A47: Clustering — A complex multi-cluster dataset

K-means, Agglomerative, Silhouette Coefficient, Silhouette Score, Unsupervised Learning, Density-based clustering, DBSCAN, OPTICS

Junaid Qazi, PhD
6 min readMay 27, 2022

This article is a part of Data Science from Scratch — Can I to I Can”, A Lecture Notes Book Series (Part-3). (click here to get your copy of Part-1 & Part-2 today)

Click here for the previous article/lecture on “A46: Evaluating Clustering Algorithm — Unsupervised Machine Learning”.

💐Click here to FOLLOW ME for new contents💐

⚠️ In this lecture, we will be working with a complex multi-cluster dataset.
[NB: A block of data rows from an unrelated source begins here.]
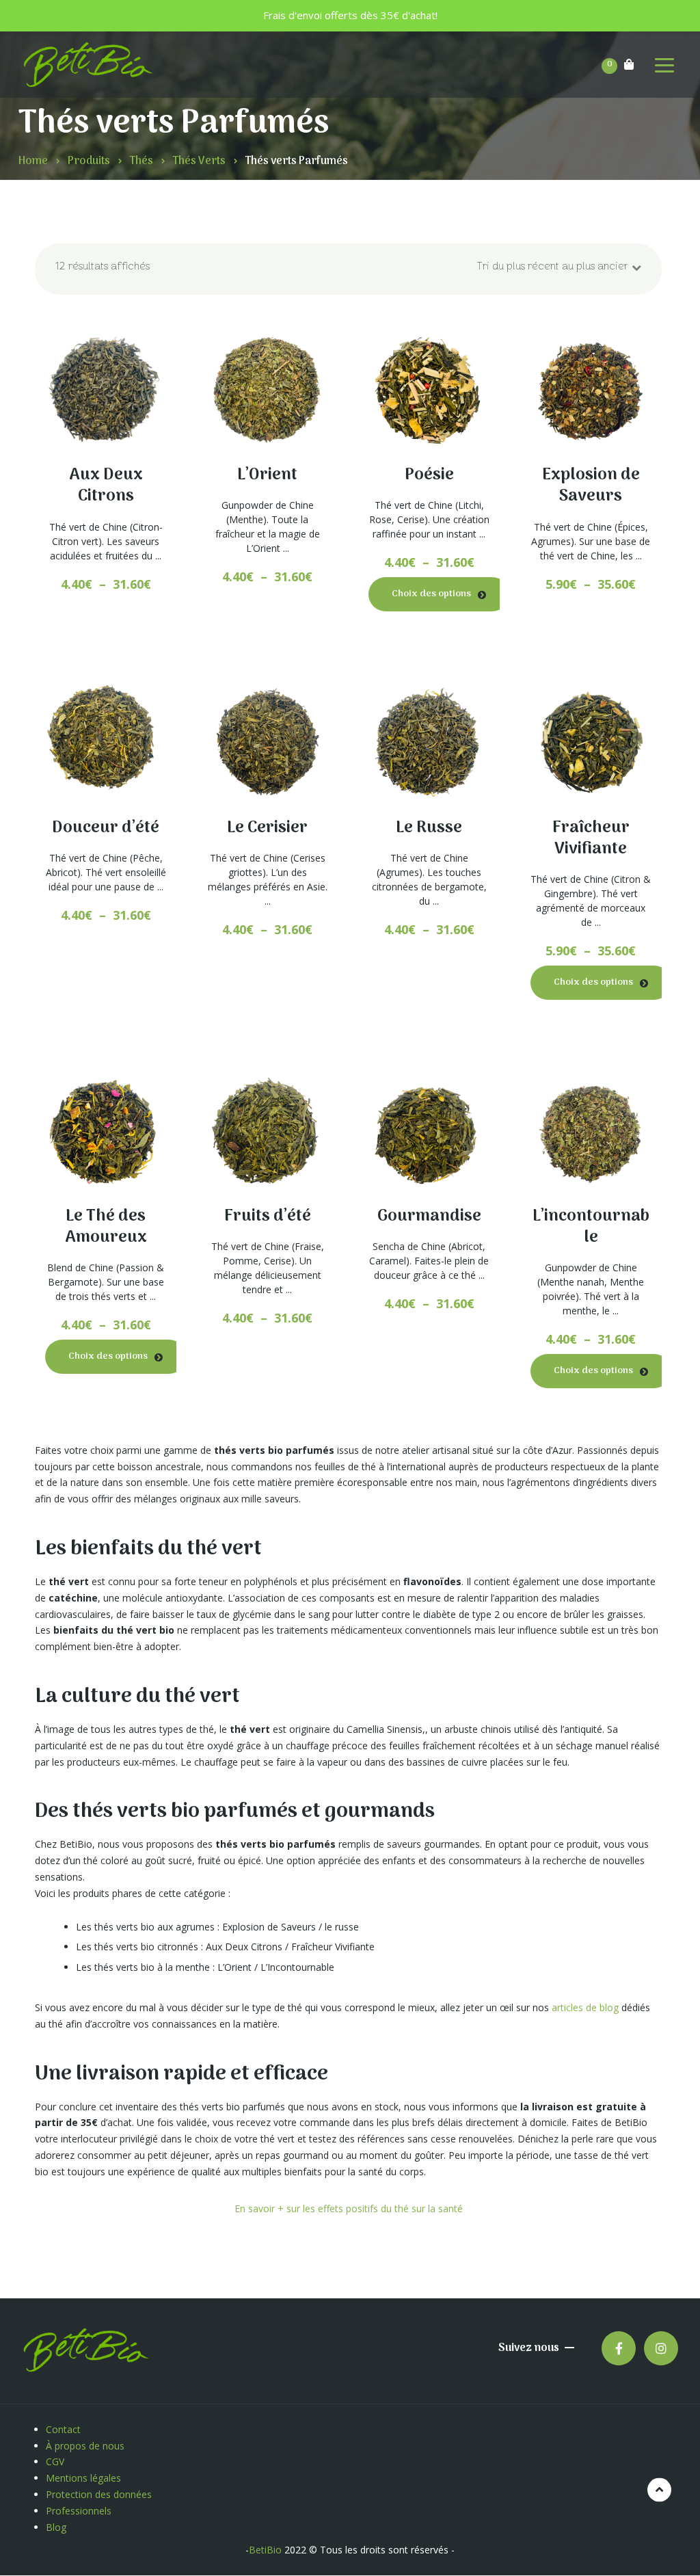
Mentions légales (85, 2477)
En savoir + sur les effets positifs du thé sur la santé (348, 2208)
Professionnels (78, 2510)
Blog (56, 2527)
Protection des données (100, 2494)
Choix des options (98, 488)
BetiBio (265, 2549)
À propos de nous (85, 2445)
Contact (63, 2429)
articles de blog (585, 2007)
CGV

✅ A Suggestion: Open a new jupyter notebook and type the code while reading this article, doing is learning, and yes, “PLEASE Read the comment, they are very useful…..!”

🧘🏻‍♂️ 👉🎯 >> Stay calm and focused! >> 🧘🏻‍♂️ 👉🎯

In the previous lecture (A45 and A46), we learned about range of clustering algorithms and their evaluation using Silhouette Coefficient.

Let’s move on and work with a complex multi-cluster dataset and compare the performance of different clustering algorithms. In this lecture, we will also explore how epsilon parameter is important in density based clustering techniques. Remember, not every algorithm is good for every dataset!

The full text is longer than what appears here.